I know my K-mart blue-light-special dungarees got some healthy doses of dust while I pretended to use my bionic arm lifting the house of the family dog, or ran with my bionic legs in slow- mo, stringy blonde hair trailing behind just like that of my heroine’s. Finally, I’d imagine the camera lens zoning in on my bionic ear as I tucked a strand of wild hair behind it- JUST like good ol’ Lindsay. Her power was monstrous and she handled it gracefully all the while wearing a bit of humble lip gloss. I don’t think my little heart could’ve held any more devotion and gratitude.

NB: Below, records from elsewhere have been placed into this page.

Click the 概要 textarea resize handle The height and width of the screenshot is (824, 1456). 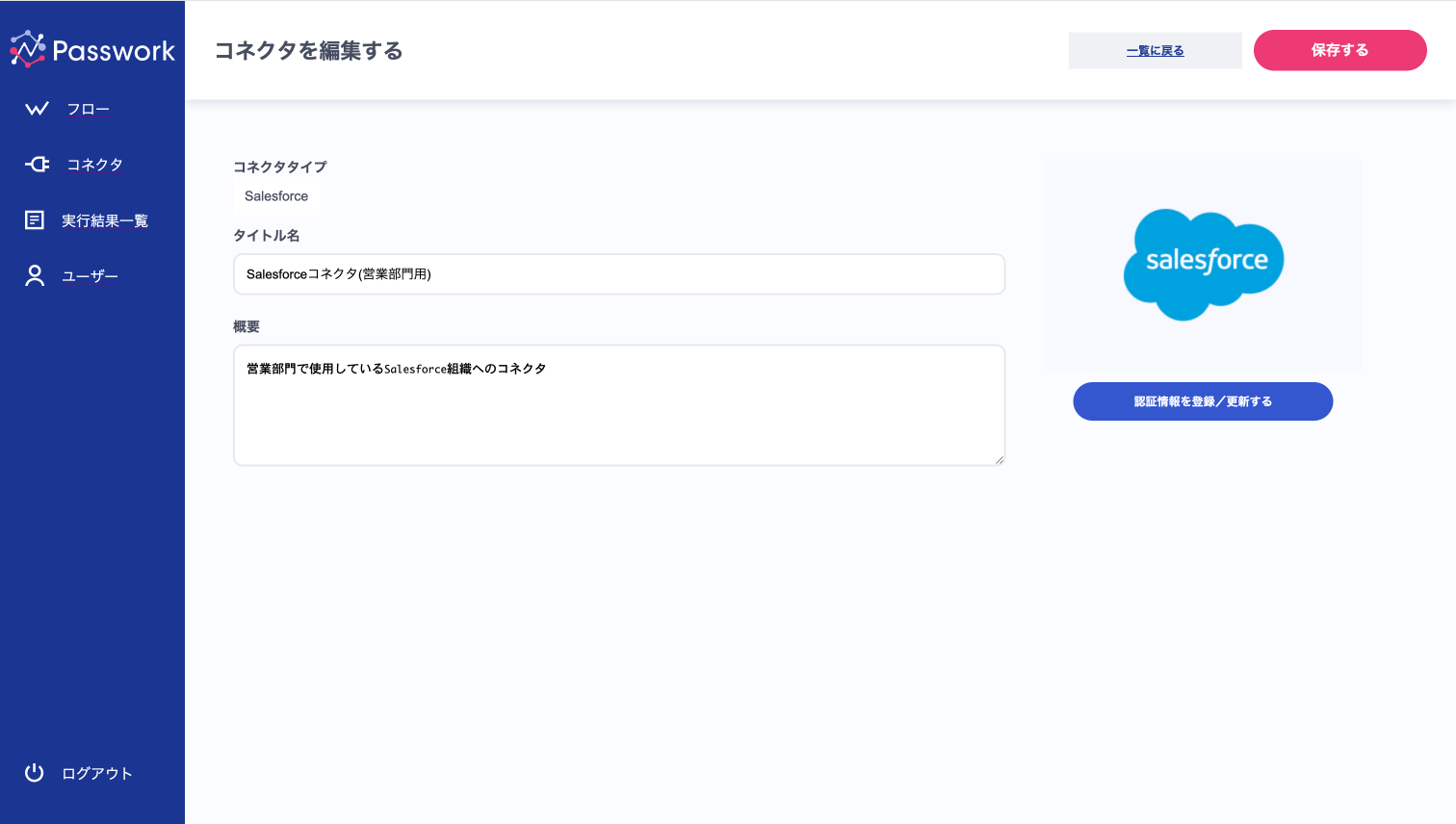pyautogui.click(x=999, y=459)
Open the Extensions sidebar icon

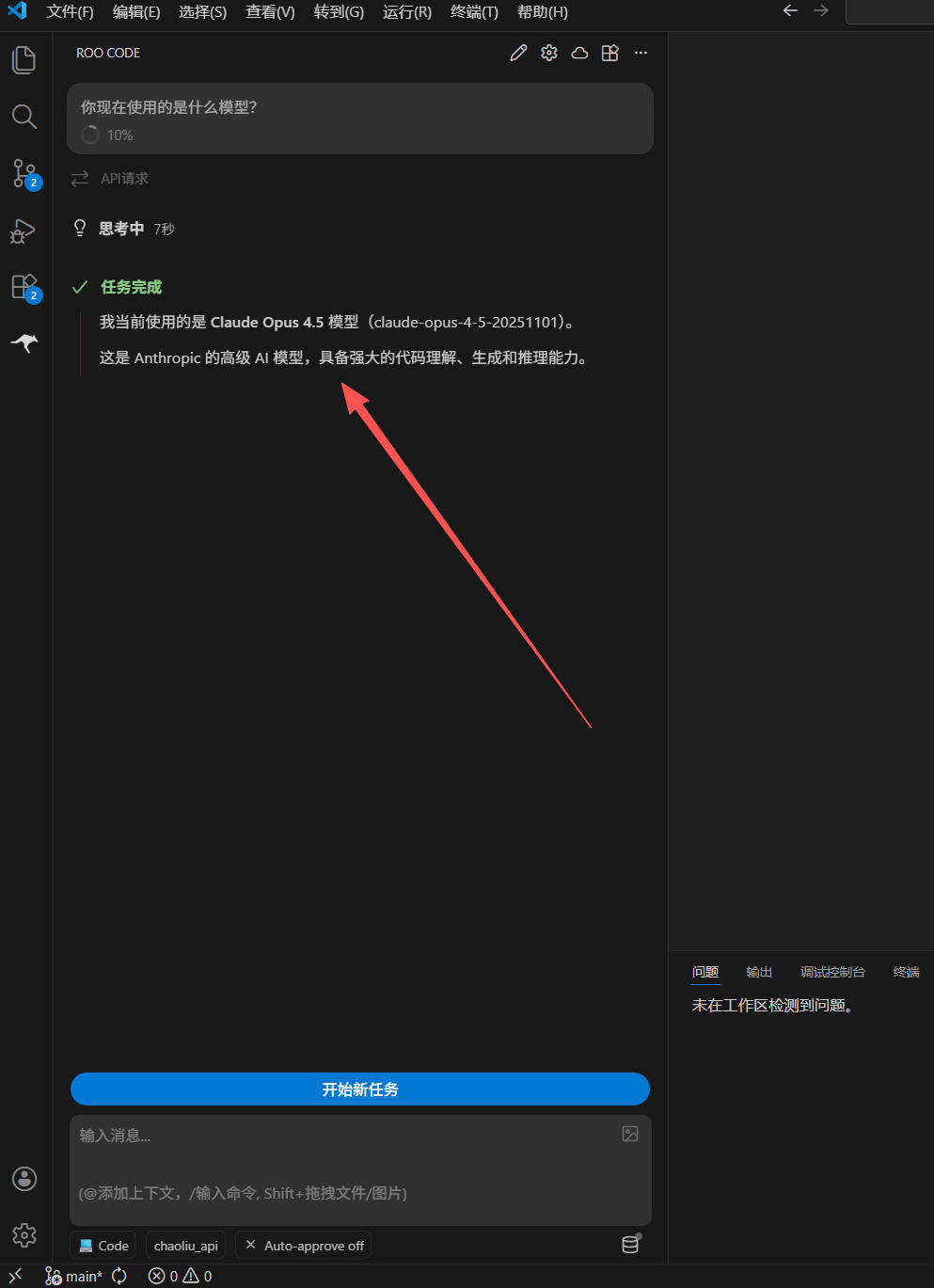[24, 287]
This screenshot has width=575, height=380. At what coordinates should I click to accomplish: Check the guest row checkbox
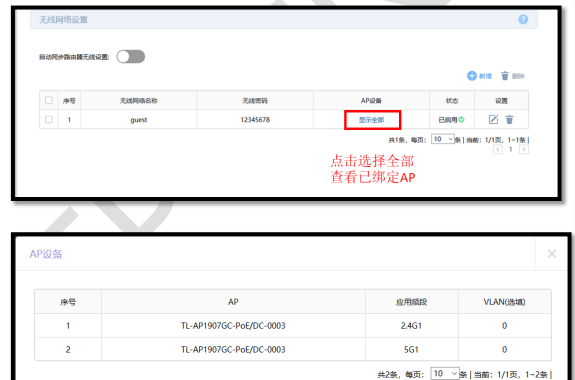49,119
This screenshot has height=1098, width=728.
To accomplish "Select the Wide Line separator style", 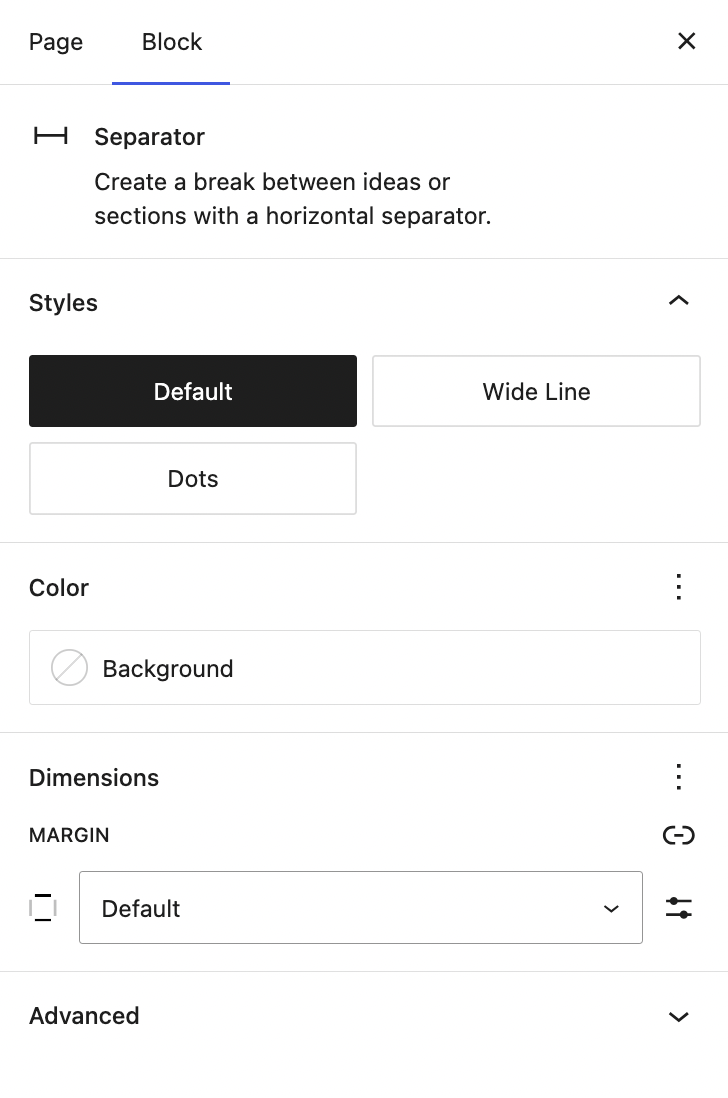I will pyautogui.click(x=536, y=391).
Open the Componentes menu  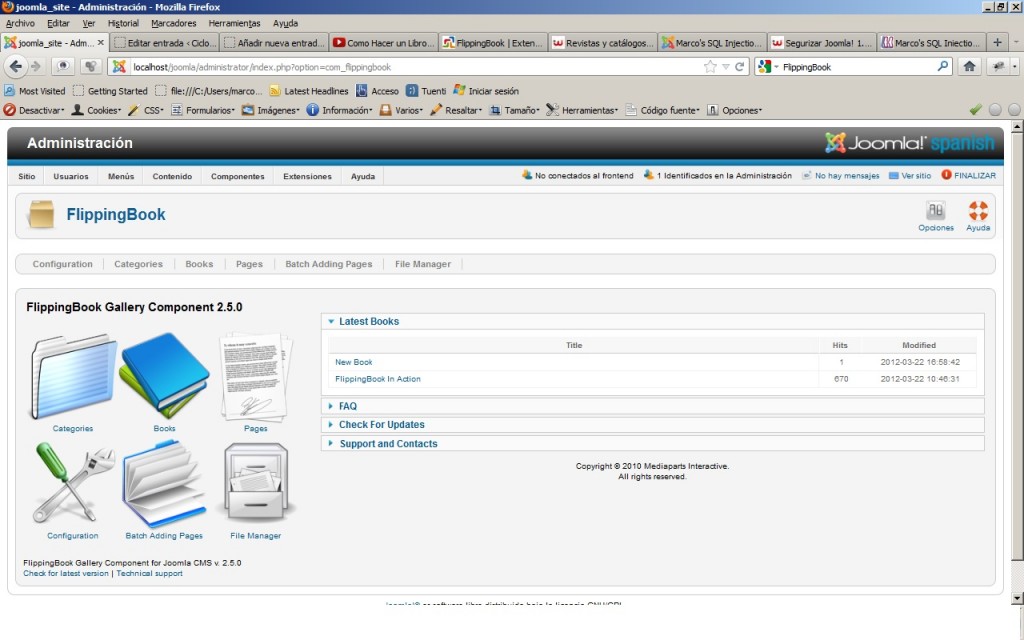[237, 176]
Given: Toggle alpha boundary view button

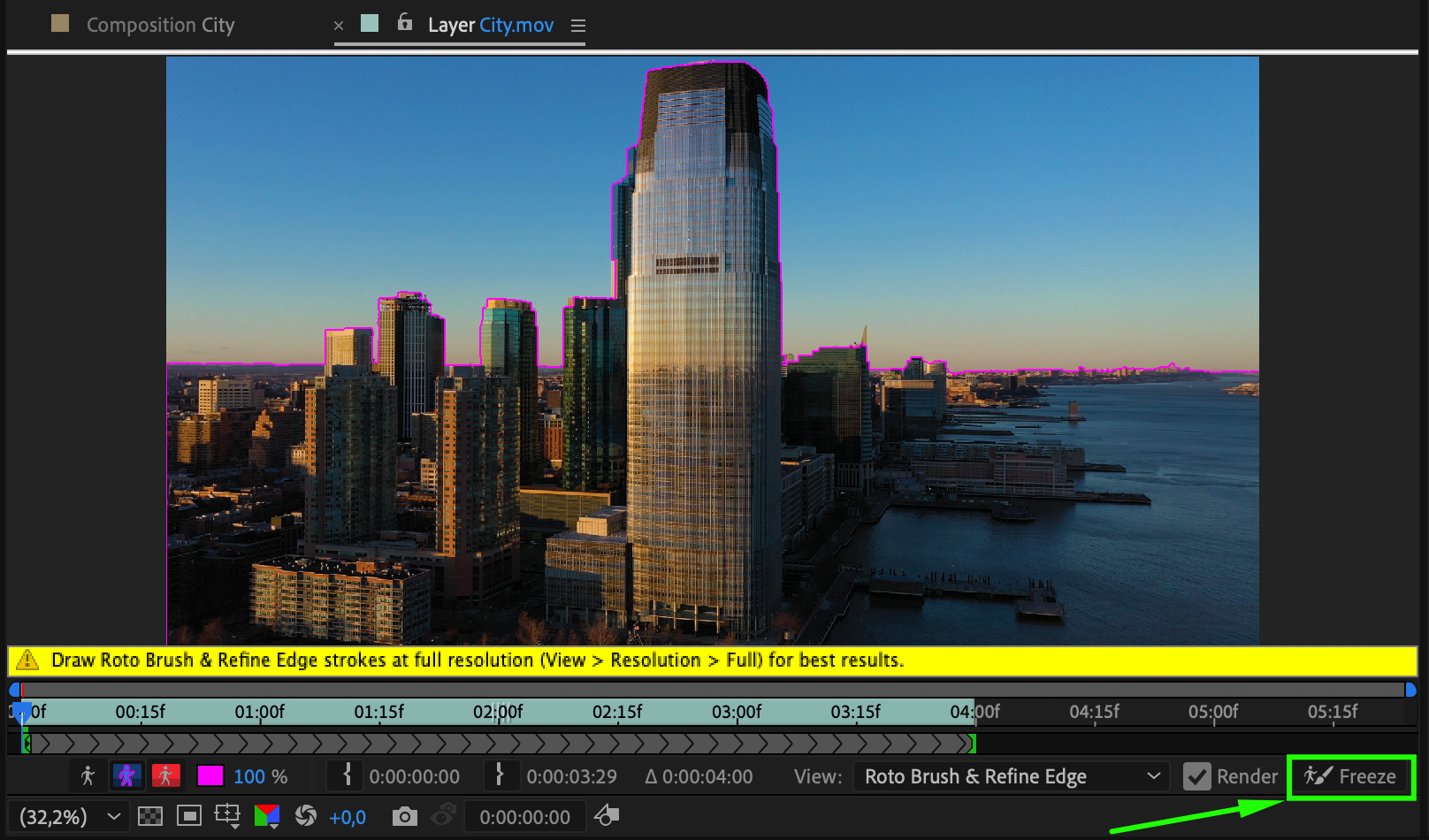Looking at the screenshot, I should 126,776.
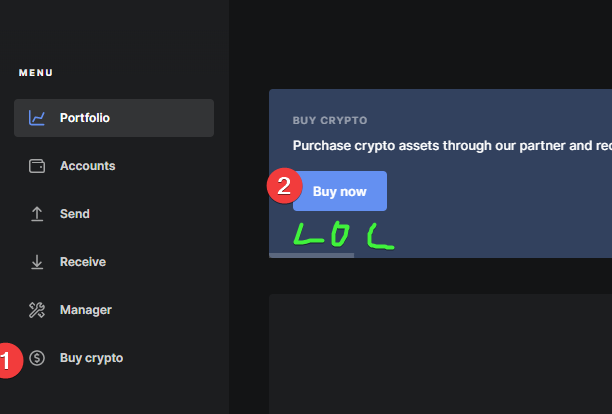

But that was then and this is now. Today’s Bionic Woman might just be sporting a solid “Camel Toe” or pulling a car off a helpless victim with her savage strength while her “Muffin Top” fights an equal battle with the zipper and snap of her pants. Instead of a close-up of her bionic ear, we’d get an eyeful of her impressive “Crow’s Feet.” Her robotic legs would jump high enough to propel her over the exit of a gated rehab entrance, Dr. Drew be damned-or- at the very least- above known shorty Ryan Seacrest as he dramatically announces she is the next American Idol.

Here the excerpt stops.